Don’t Call Me A Monster

March 22, 2009 · 2 Comments

Sometimes the smooth whisper of a jazz melody will drift through my open window as I sit at my desk smoking countless Robusta cigars. When the sound of the saxophone reaches my ears I’ll lean back in my human-skin throne and chug a Zima, one absurdly muscular arm folded behind my head: fresh and invigorating, like practicing tai chi naked in a hailstorm, which I do almost constantly. Then I’ll turn on my 5000-watt amp and plug in, complementing the sensual wail of saxophone on my 14-string slap bass. I’ll glance over at Bette sleeping on the bed, her pants half on. Poor thing isn’t used to freebasing cocaine for days at a time, and she’s very, very old. I’m often reminded of the disparity between our ages when we go on walks together and I realize that I’ve left her many miles behind, I’m talking hundreds. To be fair, I walk very, very fast.

I’ve been clocked at 46 mph, and that’s just the crabwalk; you should see me on the monkey bars, baby.

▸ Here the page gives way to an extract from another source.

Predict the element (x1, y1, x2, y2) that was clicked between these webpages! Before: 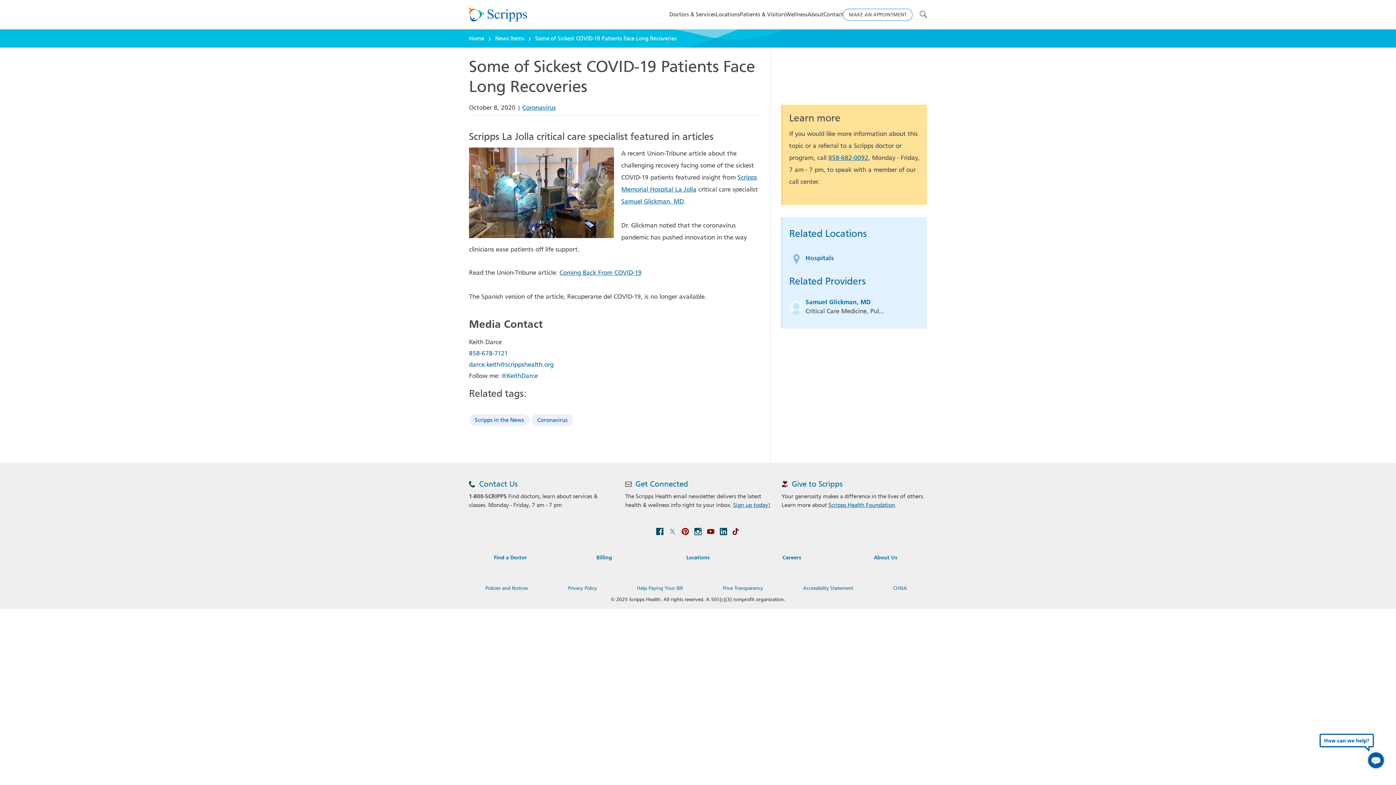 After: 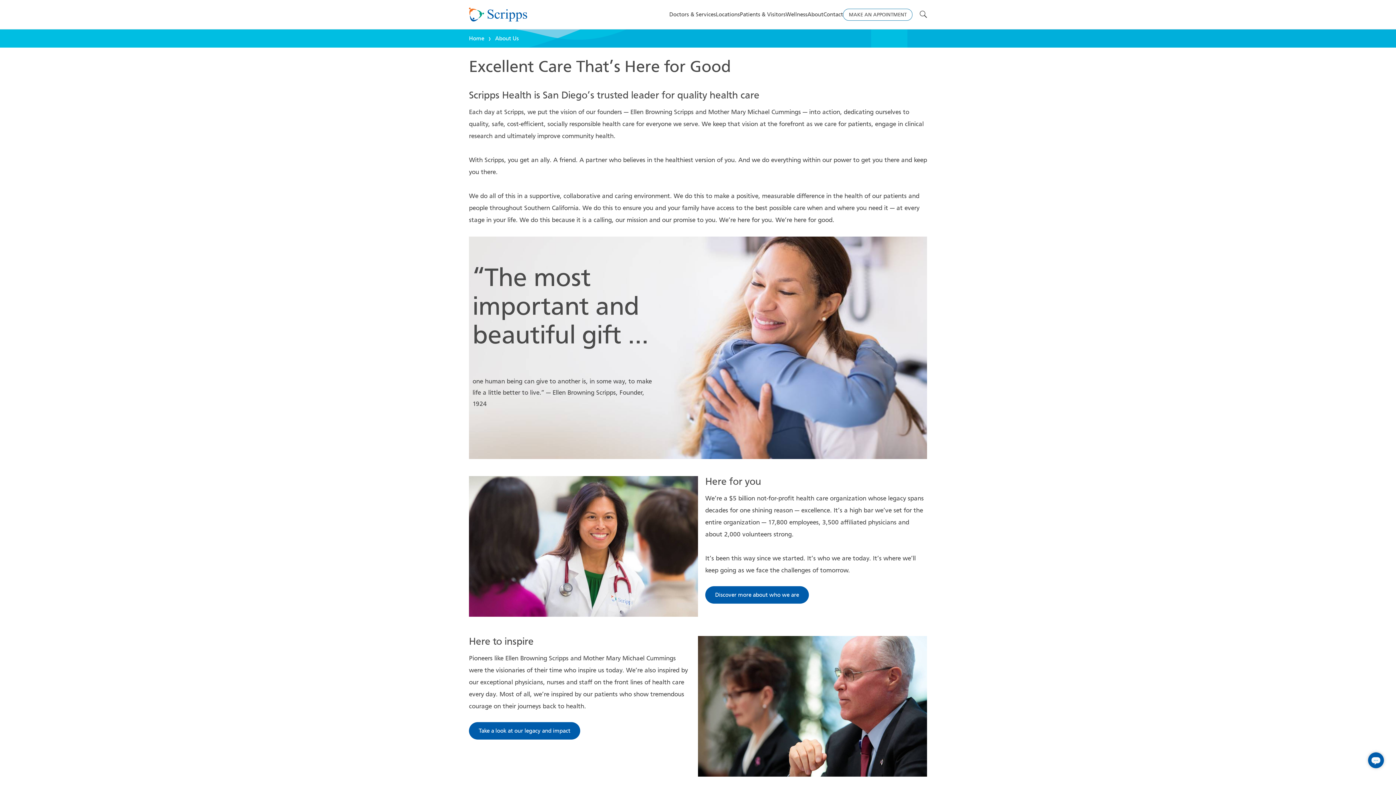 Action: bbox: (874, 554, 897, 561) label: About Us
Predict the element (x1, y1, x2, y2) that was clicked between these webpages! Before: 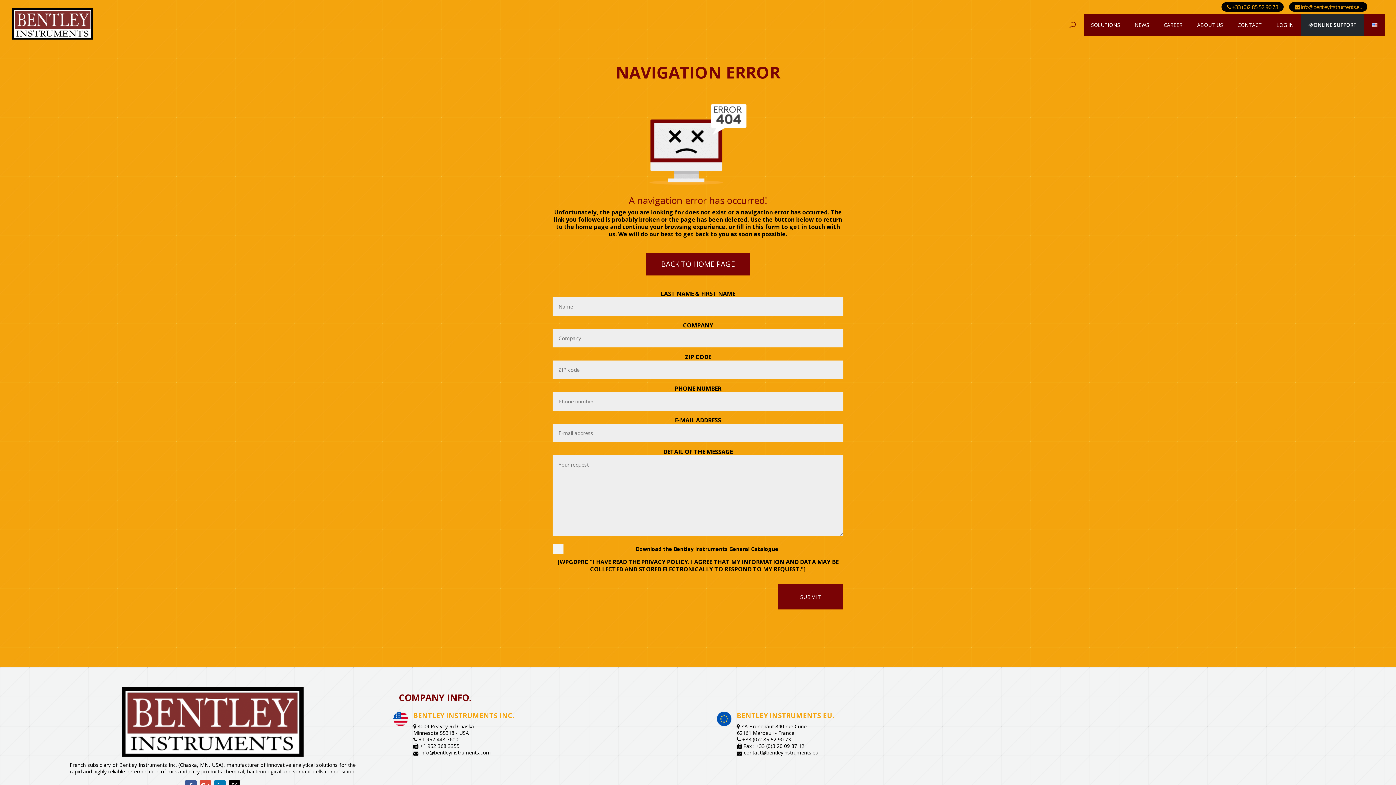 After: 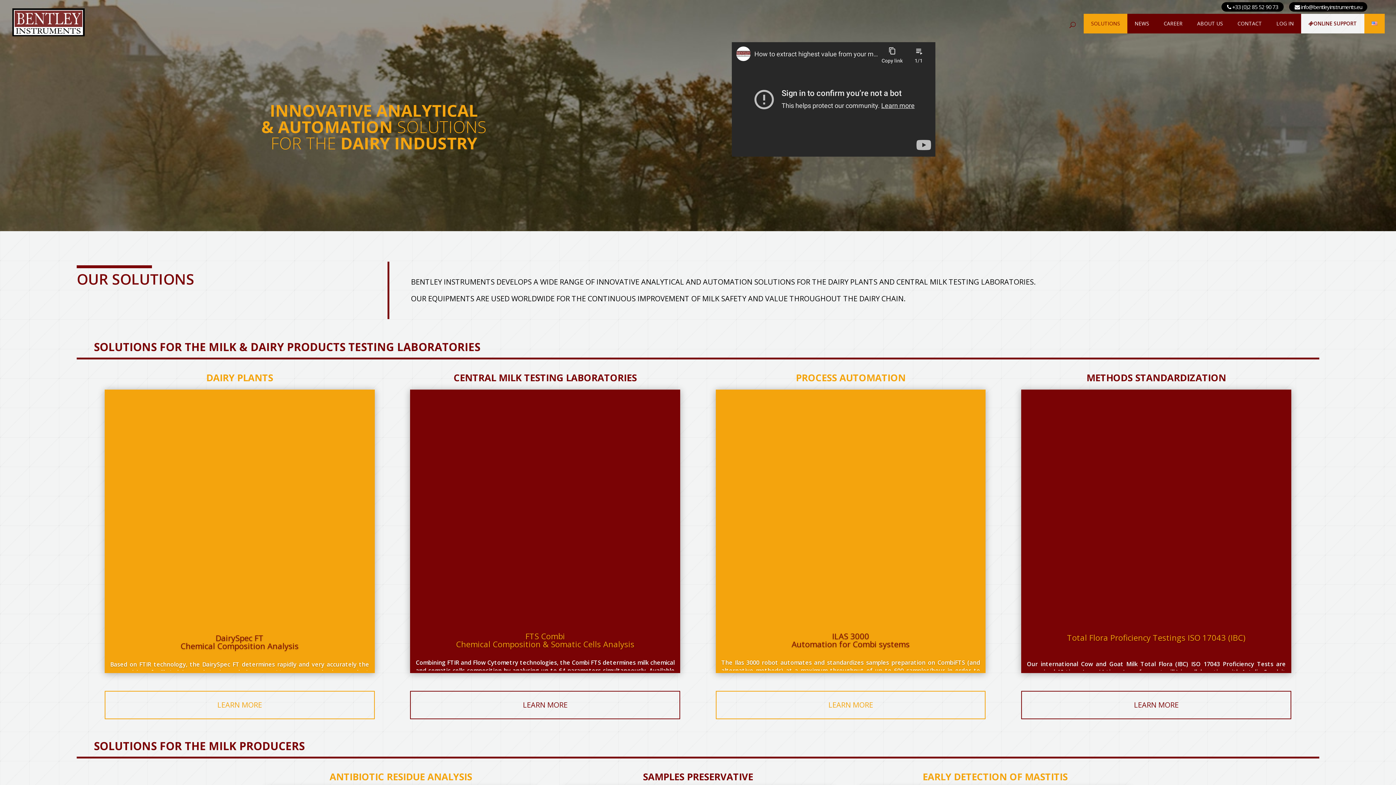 Action: bbox: (12, 22, 93, 29)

I drive the other children to tears when I’m picked first for every team, and when I eat every single other person’s lunch before they get a chance. I’m only six years old, though you wouldn’t know it to look at me. I stand a good seven and a half feet tall and weigh nearly a thousand lbs., on account of my bones having fused with a meteor that hit me when I was three. Doctors say that the accident actually saved my life because my muscles were so profoundly overdeveloped that without the added stability of meteorite my bones would have been pulverized to dust had I ever been required to flex. I’m insanely violent, even for a six year old. I’ve been known to literally crush people when I don’t get my way, and since my way often seems strange and unreasonable, people tend to oppose me. If you think people resent being bossed around by a six year old you should see them when I buckle their spines between my palms and play them like accordions—like fatally hemorrhaging accordions. It’s not a pretty sight, unless of course you’re me, which you aren’t.

Aside from my sheer size there are other things about my appearance that tend to upset people, like the many rows of shark teeth I have surgically implanted in my enormous jaw (fifth birthday present from my loving and terrified parents), and the numerous cigars that I’m smoking at any given time.

After slapping the bass around for 15 straight hours or so and chugging exactly 1,250 Zima’s I’ll lie on my back and juggle the empty bottles. I’ll start with only 10 or 20, then work my way up until I have all 1,250 whistling and writhing through the air above me. Then I’ll catch them in my mouth one at a time and chomp them into dagger like shards with my shark teeth, a holocaust of glass and blood all around me, filling up my whole world. It’s the only time I’m ever happy.